天衍宗的人离开了,走的可谓潇洒利索。
只不过,宗主临走时神态还有些恍惚,似乎还没有接受这一切。
他很清楚左重明的算计,他更知道自己答应对方的提议,有多么严重的后果。
如果把宗派比作一辆车,那么宗主就是司机,而左重明就像恶毒的纨绔子弟。
对方甩出一袋子钱在他脸上,让他拆掉刹车片,驱车在蜿蜒崎岖的山路上狂奔一圈。
如果他这个司机死了,就会带着天衍宗陪葬,而作为看热闹的左重明,不会有任何损失。
哪怕他技术高超,最终侥幸生还。
左重明也看一出好戏,付出无非是一些微不足道的代价。
但千言万语,还是那句话:他,给的,实在是,太多了。
多到他根本无法开口,说出拒绝的话来。
“嘶”
齐浩吸了口凉气,忍不住问道:“侯爷,您觉得他会成功吗?“
“谁知道呢。”
左重明不以为意:“他能成功固然最好,局势会在天衍宗的搅动下,越来越混乱”
“反之,他就算是失败了,我们也没有什么损失,咱们左右都不亏,不是吗?”
“侯爷,郑国能不能抗过去啊?我觉得有点悬呢。”
“当然能。”
“虽然洞虚谷的重创,但远不足以让南胜伤筋动骨,且从郑国角度出发,这反倒是一件好事。”
“侯爷,这是为何啊?”
齐浩听的茫然:“南胜的母亲是洞虚谷的,正因为这层关系,洞虚谷可是南胜的铁杆。”
“因青丘的狐狸偷袭,导致他损失了足足五名法相境高手,这怎得变成了好事儿呢?”
左重明轻笑:“南云有学士阁,南川有丞相派,南胜有什么?他根本没有忌惮的官僚势力。”
“更何况,他手里还捏着内卫,镇抚司两把剑,洞虚谷的存在最多算得上锦上添花。

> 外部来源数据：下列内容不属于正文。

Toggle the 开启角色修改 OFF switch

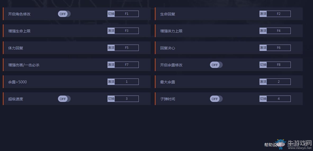coord(64,14)
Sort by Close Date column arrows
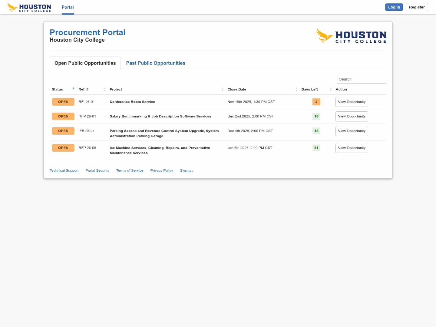The image size is (436, 327). 296,89
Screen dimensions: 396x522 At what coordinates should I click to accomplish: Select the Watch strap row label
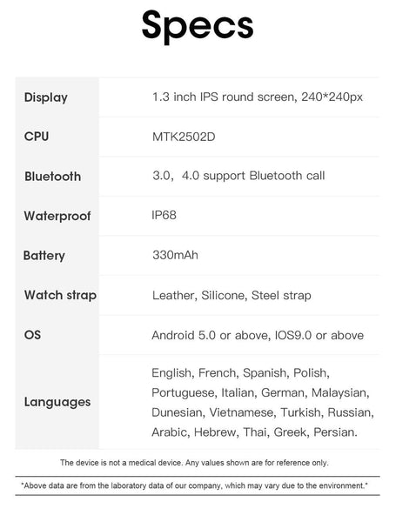pos(60,295)
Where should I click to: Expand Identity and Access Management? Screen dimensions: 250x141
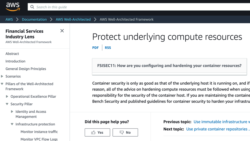pyautogui.click(x=12, y=112)
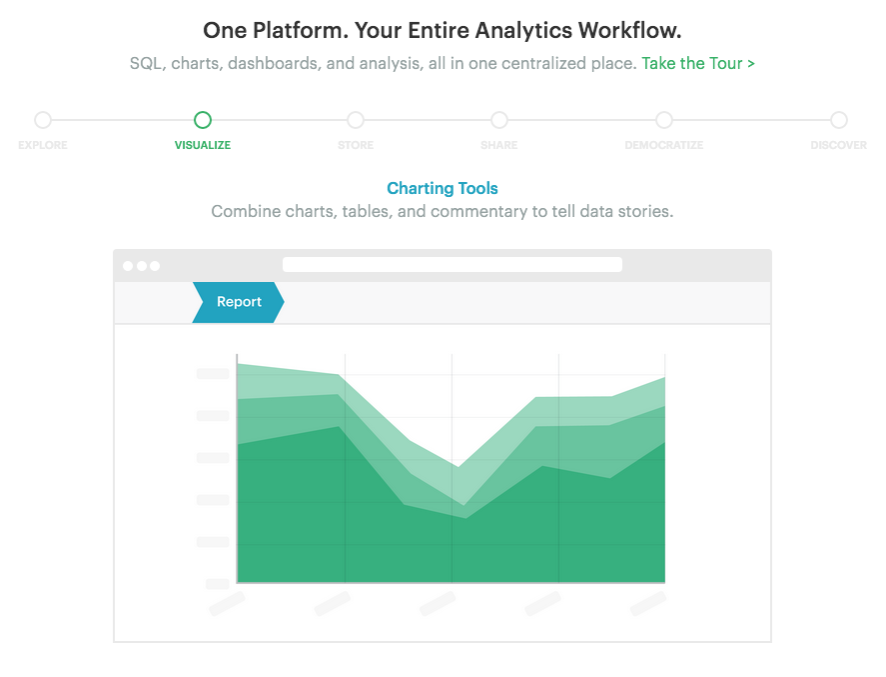Open the Charting Tools heading link
Image resolution: width=886 pixels, height=677 pixels.
point(443,188)
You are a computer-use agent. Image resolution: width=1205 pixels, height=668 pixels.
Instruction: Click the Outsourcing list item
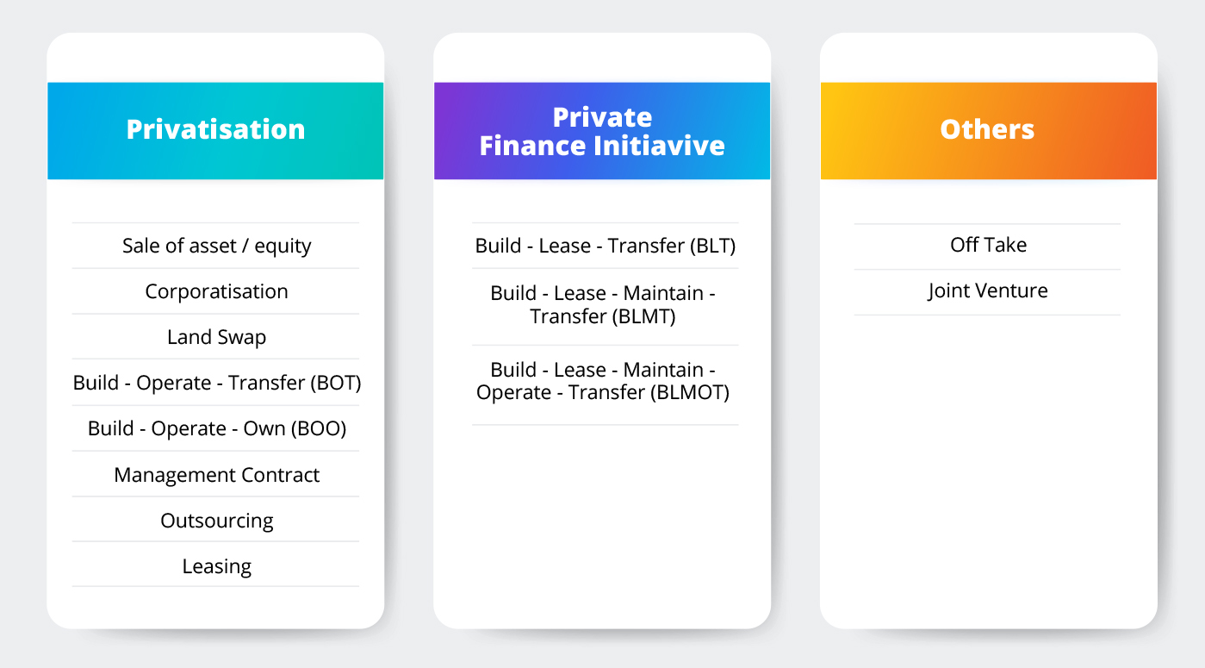tap(216, 521)
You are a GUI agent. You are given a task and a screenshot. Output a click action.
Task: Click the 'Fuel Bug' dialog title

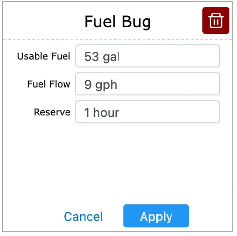pos(118,22)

”
“尽管因为刘妃的关系,洞虚谷算得上南胜的铁杆,但你也别忘了洞虚谷是个宗派。”
“最关键的是,刘妃身上还背着弑君的罪名,洞虚谷就像显示牌,提醒天下人别忘了这事。”
齐浩恍然大悟:“我明白了,如今刘妃已经死了,只要与她有莫大牵扯的洞虚谷也消失,这件事就会渐渐被时间淹没”
“没错,人是很善于遗忘的。”
左重明颔首:“再者说,洞虚谷是宗派,他就算再支持南胜,也必将考虑自己的利益。”
“倘若南胜要对域内宗派下手,他首先就得对付洞虚谷,但又因为刘妃的关系,他不好动手。”
齐浩适时接话:“所以说,洞虚谷此次遭受突袭,元气大伤,反而为南胜除去了一个阻碍。”
“接下来,他完全能打着‘援助’和‘帮忙’的名义,顺理成章的收拾掉洞虚谷。”
“聪明。”
左重明赞许的点点头:“郑国初立,尚未形成官僚派系,所以南胜行事无需顾忌权衡。”
“况且,南胜手里有庞大军队,镇抚司,内卫,镇压本地的地头蛇,可谓是轻而易举。”
“其他国家要么弱,镇不住本地的地头蛇,要么有丞相派这些官僚,为君者做事需权衡利弊,平衡利益。”
“此消彼长之下,南胜的郑国反而是最强的,起码在战争这方面,他完全能以一敌众。”
齐浩心悦诚服:“侯爷目光长远,属下佩服之至。”
左重明后知后觉,忽而问道:“那个纪皓然啧,他们到底怎么回事?”
虽然他们是跟唐雯雯一起来的,但只在刚开始见了面后,左重明便让他们先退下了。
毕竟,纪家在他眼中的价值,远不及天衍宗那么重要。
齐浩挠挠头:“额,他们一来是想感谢您,二来是想迁至熙云府。”
“为什么?”
左重明楞了一下,有点不太明白。
纪皓然他们家临近天衍宗,繁衍生息了起码几百年,怎得说搬家就搬家呢?
有句老话怎么说来着?
哦,对,故土难离。
就是这个意思。
“额”
齐浩迟疑道:“而今天下烽烟四起,唯有熙云可谓太平,他们又不是什么强大的家族,此为避难之举。”
左重明想了想,吩咐道:“既如此,就把他们安排到,嗯,靠近丛云府那边的城市。”
“遵命。”
齐浩奉命离开。
——
——
嗡。
汽车在路上平稳的前行,车内氛围格外沉重。
好一会儿,天衍宗的宗主未然一叹:“老夫久闻冠军侯此人不凡,今日一见,真是”
说到这里,他忍不住摸了摸扶手,视线在纪皓然身上划过,眼底有黯然之色一闪即逝。